Dr Ricky Hsu reported on the outcomes of people with HIV who initiated injectable CAB/RPV outside clinical trials at clinics in the United States participating in the OPERA cohort study between 2021 and the end of 2023. During this period, 3304 people began treatment with CAB/RPV, including 368 (11%) who had detectable viral load. The median level of virus in those with unsuppressed HIV who switched to injectable CAB/RPV was 120 copies/ml.

Those with unsuppressed HIV had a median age of 41 years, 30% were female, 57% were Black and 18% were Hispanic. The majority (63%) were receiving care in the southern United States. Before switching to CAB/RPV, 69% were taking an integrase inhibitor. The median time on the previous regimen was 17 months.

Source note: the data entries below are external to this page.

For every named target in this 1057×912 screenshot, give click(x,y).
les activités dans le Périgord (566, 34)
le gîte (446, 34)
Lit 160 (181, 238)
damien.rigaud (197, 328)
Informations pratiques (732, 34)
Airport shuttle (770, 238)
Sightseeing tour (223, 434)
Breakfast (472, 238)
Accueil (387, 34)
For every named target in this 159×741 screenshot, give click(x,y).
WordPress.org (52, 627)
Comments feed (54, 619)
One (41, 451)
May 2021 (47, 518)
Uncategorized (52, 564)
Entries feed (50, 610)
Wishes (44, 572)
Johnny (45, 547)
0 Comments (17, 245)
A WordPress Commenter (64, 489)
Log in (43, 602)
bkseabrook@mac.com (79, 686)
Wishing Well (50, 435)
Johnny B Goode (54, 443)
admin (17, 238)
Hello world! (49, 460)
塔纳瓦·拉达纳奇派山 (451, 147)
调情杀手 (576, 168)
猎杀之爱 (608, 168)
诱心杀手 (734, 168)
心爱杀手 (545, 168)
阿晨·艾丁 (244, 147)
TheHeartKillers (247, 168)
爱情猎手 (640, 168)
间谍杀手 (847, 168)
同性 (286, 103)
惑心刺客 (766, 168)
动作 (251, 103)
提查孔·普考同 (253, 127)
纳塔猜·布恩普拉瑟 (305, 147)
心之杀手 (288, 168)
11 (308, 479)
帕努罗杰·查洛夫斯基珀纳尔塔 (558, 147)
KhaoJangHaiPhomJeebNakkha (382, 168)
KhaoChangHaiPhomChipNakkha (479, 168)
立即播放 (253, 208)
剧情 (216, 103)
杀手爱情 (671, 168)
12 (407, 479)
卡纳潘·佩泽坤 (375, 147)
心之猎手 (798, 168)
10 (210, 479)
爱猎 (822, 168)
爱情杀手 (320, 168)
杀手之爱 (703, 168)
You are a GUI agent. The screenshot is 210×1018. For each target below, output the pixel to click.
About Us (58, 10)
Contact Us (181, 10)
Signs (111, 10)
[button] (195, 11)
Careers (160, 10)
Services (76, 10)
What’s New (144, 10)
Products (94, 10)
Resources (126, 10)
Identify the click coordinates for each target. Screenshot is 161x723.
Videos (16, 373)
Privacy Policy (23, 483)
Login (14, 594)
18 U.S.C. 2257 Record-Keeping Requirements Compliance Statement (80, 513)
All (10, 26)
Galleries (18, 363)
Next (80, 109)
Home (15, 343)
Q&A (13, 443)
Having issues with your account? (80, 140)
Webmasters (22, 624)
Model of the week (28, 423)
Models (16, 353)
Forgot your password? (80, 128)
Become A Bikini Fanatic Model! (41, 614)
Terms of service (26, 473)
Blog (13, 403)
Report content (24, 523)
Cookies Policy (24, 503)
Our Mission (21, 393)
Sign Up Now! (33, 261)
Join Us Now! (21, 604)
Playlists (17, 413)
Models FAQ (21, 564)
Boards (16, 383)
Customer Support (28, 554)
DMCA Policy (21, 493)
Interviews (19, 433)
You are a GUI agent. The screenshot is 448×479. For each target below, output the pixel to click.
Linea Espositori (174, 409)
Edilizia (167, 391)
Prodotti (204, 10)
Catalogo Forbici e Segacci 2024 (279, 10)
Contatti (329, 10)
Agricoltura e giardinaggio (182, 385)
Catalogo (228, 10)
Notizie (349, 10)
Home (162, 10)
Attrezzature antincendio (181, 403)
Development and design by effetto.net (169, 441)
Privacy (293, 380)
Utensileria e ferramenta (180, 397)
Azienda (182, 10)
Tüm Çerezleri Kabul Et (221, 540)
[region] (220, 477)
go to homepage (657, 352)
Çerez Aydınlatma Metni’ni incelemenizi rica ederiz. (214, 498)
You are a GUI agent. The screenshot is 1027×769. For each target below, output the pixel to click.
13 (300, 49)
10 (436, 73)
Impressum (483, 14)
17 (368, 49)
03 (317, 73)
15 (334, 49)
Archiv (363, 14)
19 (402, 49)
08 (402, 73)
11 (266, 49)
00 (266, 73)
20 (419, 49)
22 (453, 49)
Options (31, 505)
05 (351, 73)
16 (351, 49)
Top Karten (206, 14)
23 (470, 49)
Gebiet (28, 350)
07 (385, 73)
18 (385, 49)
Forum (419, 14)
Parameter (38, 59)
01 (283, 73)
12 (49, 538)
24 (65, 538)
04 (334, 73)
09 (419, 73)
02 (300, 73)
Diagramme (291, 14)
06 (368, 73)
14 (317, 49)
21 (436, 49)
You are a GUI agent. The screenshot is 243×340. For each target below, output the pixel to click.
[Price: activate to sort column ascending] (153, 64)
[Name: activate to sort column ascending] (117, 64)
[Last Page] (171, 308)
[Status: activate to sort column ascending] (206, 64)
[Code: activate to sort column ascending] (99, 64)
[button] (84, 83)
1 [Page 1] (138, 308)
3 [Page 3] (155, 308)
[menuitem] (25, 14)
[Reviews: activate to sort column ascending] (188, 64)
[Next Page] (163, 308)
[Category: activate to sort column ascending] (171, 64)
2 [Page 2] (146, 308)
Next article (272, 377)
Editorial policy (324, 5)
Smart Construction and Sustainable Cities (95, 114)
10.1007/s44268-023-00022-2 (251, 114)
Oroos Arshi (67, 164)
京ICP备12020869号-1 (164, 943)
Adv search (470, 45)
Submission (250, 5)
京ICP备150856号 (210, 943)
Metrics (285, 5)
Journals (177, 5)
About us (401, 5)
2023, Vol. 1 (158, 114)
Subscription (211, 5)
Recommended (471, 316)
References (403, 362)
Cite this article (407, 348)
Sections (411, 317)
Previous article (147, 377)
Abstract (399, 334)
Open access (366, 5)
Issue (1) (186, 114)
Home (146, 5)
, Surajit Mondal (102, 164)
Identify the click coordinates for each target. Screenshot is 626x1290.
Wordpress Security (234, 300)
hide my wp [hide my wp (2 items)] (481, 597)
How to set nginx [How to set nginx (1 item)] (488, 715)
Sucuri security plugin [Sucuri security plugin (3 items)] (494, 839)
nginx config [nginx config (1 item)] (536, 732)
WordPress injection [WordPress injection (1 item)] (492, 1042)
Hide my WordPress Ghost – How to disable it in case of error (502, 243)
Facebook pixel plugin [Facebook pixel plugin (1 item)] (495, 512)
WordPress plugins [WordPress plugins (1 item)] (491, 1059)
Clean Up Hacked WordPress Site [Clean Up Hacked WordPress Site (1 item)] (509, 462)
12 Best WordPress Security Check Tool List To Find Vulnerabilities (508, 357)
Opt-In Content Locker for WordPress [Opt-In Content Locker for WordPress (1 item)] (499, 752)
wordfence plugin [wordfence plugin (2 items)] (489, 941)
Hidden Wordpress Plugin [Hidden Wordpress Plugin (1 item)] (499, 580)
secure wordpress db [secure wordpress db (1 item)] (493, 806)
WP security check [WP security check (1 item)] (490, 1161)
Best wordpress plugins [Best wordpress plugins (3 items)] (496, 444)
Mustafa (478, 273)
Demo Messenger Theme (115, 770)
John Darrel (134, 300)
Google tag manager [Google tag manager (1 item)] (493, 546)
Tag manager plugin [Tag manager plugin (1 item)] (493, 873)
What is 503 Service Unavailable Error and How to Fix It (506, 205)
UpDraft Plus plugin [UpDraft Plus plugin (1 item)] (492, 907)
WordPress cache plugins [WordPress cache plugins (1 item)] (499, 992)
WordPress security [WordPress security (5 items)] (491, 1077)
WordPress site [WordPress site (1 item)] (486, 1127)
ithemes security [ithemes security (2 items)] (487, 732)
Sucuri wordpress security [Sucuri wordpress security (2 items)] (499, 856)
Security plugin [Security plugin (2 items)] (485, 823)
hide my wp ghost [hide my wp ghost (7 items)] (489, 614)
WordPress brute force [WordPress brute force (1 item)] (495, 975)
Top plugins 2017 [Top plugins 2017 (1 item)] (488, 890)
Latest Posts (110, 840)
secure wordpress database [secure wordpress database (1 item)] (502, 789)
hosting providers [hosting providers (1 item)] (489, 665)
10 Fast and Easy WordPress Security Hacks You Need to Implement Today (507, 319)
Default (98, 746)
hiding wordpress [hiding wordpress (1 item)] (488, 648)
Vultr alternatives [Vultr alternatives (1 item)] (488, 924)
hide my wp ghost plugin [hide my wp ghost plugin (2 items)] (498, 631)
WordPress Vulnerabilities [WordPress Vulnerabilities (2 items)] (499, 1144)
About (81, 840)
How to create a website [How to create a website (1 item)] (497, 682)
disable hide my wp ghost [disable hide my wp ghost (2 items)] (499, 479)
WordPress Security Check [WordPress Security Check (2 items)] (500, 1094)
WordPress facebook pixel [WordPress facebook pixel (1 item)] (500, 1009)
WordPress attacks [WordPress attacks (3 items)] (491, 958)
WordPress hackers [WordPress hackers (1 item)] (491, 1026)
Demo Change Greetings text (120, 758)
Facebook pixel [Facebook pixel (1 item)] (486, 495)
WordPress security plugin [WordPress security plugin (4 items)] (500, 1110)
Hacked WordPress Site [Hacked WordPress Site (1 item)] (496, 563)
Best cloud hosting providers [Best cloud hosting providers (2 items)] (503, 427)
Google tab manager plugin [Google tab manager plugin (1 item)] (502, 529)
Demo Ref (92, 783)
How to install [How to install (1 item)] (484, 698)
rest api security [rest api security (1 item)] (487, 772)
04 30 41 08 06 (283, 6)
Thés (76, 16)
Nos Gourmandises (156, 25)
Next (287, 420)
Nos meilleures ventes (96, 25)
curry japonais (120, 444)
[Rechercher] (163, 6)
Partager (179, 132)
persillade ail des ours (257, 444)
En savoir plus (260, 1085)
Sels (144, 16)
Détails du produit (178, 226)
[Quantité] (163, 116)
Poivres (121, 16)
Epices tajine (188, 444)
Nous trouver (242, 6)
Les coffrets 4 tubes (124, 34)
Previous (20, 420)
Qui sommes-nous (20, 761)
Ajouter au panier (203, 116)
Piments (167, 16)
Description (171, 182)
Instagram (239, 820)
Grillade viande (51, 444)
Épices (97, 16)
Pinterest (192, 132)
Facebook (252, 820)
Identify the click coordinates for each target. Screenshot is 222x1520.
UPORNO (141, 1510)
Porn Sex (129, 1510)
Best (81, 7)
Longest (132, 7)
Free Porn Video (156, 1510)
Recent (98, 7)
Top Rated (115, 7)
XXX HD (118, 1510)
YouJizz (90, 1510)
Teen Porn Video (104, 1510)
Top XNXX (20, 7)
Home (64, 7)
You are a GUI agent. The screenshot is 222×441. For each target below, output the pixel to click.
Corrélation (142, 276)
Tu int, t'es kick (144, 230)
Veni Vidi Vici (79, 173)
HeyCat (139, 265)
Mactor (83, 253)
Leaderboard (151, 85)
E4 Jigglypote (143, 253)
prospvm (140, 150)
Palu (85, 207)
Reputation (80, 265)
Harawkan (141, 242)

Completed treatment initiation was defined as receiving the first two injections no more than 67 days apart; 90% (331) received their first injections within this window, and of 293 people who received further injections, 59% received all injections on time, 33% had at least one delayed injection and 13% missed at least one injection.  

Of those with unsuppressed HIV who started injectable treatment, 258 (78%) were still receiving it at the end of the analysis period in February 2024. Among those who completed initiation and had a viral load test within six months of initiation, 85% had a viral load below 50 copies/ml.

Thirty-six people (12%) who had at least one viral load test after initiation never recorded a viral load below 50 copies/ml after switching. Three people experienced virologic failure, defined as two consecutive viral load measurements above 200 copies/ml or one viral load above 200 copies/ml followed by discontinuation within two months. In two of the three cases of virologic failure, major resistance to integrase inhibitors and non-nucleoside reverse transcriptase inhibitors was detected, in one case after missing two doses, but in the other cases, adherence to the injection schedule was good.